Please return every line in the following data that includes the string "Click".
[Input records]
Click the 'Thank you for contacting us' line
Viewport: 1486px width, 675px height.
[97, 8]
[/Input records]
[Input records]
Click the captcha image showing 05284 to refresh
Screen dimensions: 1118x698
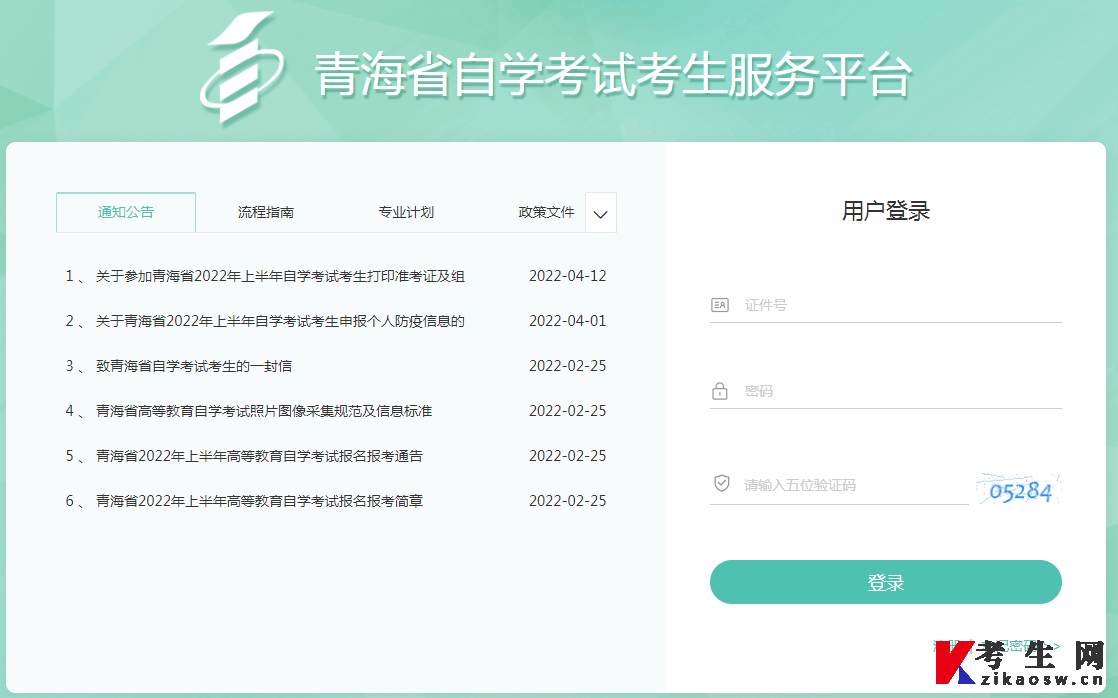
[/Input records]
[Input records]
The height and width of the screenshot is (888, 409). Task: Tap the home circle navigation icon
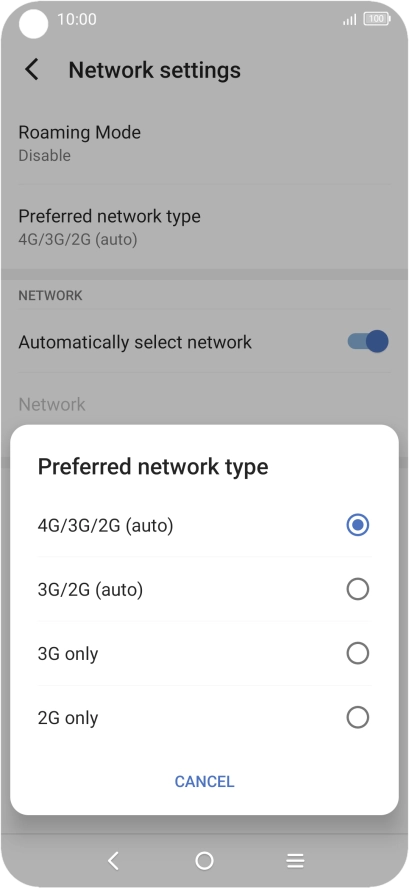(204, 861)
[/Input records]
* _Task solution_:
Click the 'Thank you for contacting us' line
Click the captcha image showing 05284 to refresh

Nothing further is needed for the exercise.